# Start Here > Ron Paul Forum >  Take this fight another two rounds?

## JoshLowry

Everyone is gathered and excited.  We're all pushing as one.  Why stop?

We already have banners all over our sites.  

Why not just leave them up another two days?

I bet the coalition websites on the BlackTHISOut.com site would all be on board for this.

Dusman could edit the iframe to show "ROUND 2"  FIGHT! somewhere in the banner and it would automatically update wherever the banners are.

I don't know...

Because, why not?  We have boots on the ground everywhere!  Make it a 72 hour marathon and keep pushing.

The campaign needs the money now.  People are excited.

Contact these people and see if they are up for it?

We won't know what kind of a concerted three day effort will result in if we never try it.  I know it wouldn't hurt Ron!  And that's the first rule of politics.

*I talked to Michael Nystrom at the Daily Paul before I made this thread.  He is on board.* 

Are you on board?  Vote!

Let's unite and push!  See who else wants to join.  


Communities on board with the push til Friday:  (Will update with a  if "community organizer" lol@barack is on board.)

*Please help me contact these people and let's get some Yes or No responses!  Please post if you tried contacting them and get any responses.*

We kinda got screwed with the server downtime, so this should make up for it.


 ? ? ?  ? ? ?

----------


## Okie RP fan

I have been wondering if we can keep the "Black THIS Out" concept around for a while. Make it representative of RP and his support, but not to the extent that it sounds as if we are pathetic...

----------


## TulsaRevolution

3 days is brilliant.  A lot of people get paid on Friday, which would make sense for getting those last big pushes accomplished.

Encourage people to round off their bank accounts to an even number.

----------


## LibertyEagle

Great idea!

----------


## Af-Pak

bump it up

----------


## dolphin

I will chip in again if it is extended a few days.

----------


## pacelli

$#@!, make it go through the weekend, just to see how far we can go.  Maybe as a postmortem analysis, we can see which days did the best overall... which would allow for better moneybomb planning next time.

----------


## newbitech

the media black out has lasted 4 years by my count.  One day in the Ron Paul grassroots should cover 1 year of media blacking out.

----------


## Carole

Might be a reasonable idea to continue it for another couple of days. We did have the glitch afterall and it might help to get Dr. Paul off to a strong early start for the last quarter. 

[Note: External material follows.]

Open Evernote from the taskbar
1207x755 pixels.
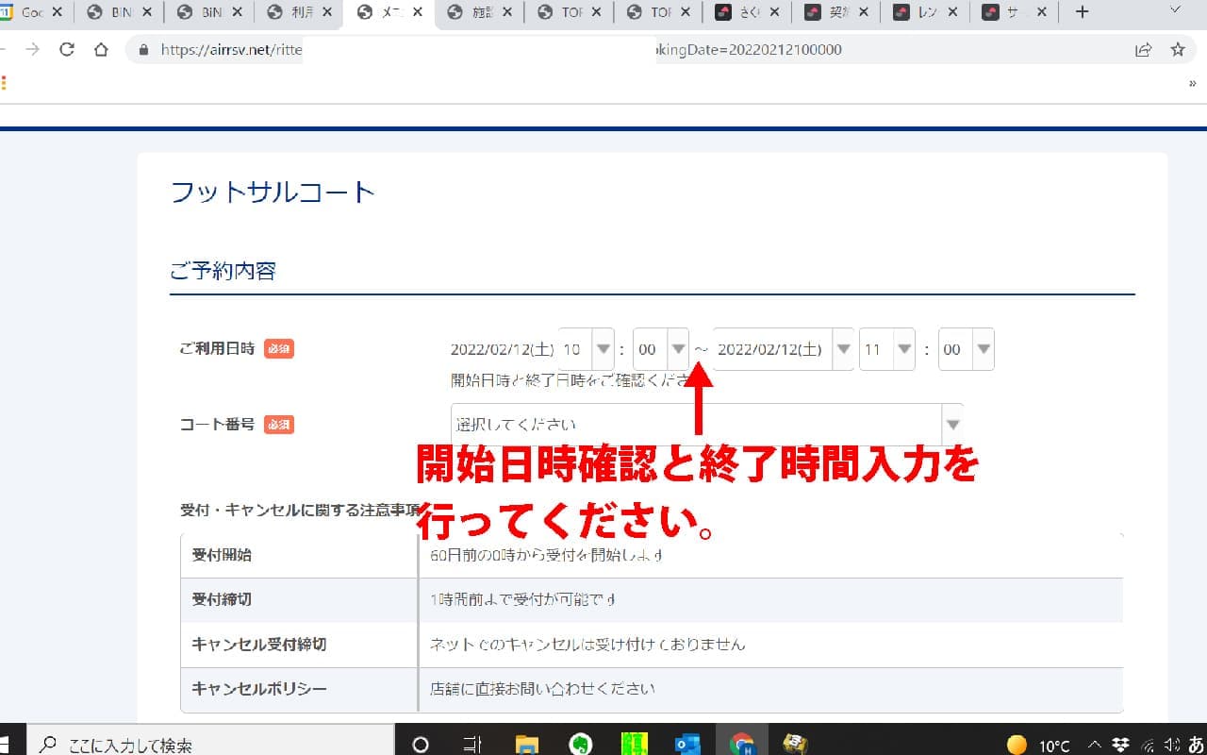tap(581, 745)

But it also depends on how well we can do next month and in December. This could all be over by February if █omney gets his way.

----------


## justatrey

It sure can't hurt. I'll donate something every day the ticker is still up and I know I'm not alone.

----------


## Af-Pak

*Oh my Lord. .... . . . I swore that I wouldnt sleep throughout the whole moneybomb period.
Its 3am in the AfPak region .... been up since yesterday 12:00am (on this forum), so ive been up for 27 hrs straight. 
Since you guys wanna break the 6m moneybomb record by stretching it to 3 more days, I wouldnt mind trying to break my sleepless record of 33 hrs.
And ironically, I was up for 33 hrs a couple of months ago, out of fear since your drones had BOMBED the area close to where I was residing temporarily. Wudnt mind staying awake for much longer for the MONEYBOMB. lol.

Ron Paul 2012-2022
For the return of peace in the Af-Pak region*.

----------


## Deborah K

I'd actually like to see it parlayed into the Nov 9 demonstrations at NBC studios during the next debate.  http://www.ronpaulforums.com/showthr...r-Nov-9-debate


oh, and YES!  PUUUUSH!!!

----------


## Chieppa1

I'm completely on board. I think the "black this out" is great permanent thing. 

Friday is payday. I'm in for another round.

----------


## WD-NY

> 3 days is brilliant.  *A lot of people get paid on Friday*, which would make sense for getting those last big pushes accomplished.
> 
> Encourage people to round off their bank accounts to an even number.


QFT. 

Great idea Mr. Lowry

----------


## MJU1983

I agree, it should be extended.  There were some definite hick-ups that could have cost hundreds of thousands of dollars in donations.

----------


## Ben S.

I think extending might make it appear as a failure after hyping the Black out as a one day event. Lets complete the day, see what media attention we get, and go from there. I do think the next money bomb should be a couple day event.

----------


## Seth

PUUUUUUUUSSSSSSSHHHHHHHHHHH

----------


## zHorns

Extend it, we have to get as much money as possible right now. The campaign needs it now!

----------


## freejack

Let's do this!  We've got lots of momentum to push this to the weekend!  RON PAUL!!!!!!!!!

----------


## pen_thief

Yes, keep it going!!

----------


## ItsTime

keep it doing!

----------


## growburn13

puuuuuuuuuuuuuuuuuuuuuuuuuuush it!

----------


## Okie RP fan

Let's do it. 

No matter how stale it becomes, let's go ahead and keep it up until Friday. 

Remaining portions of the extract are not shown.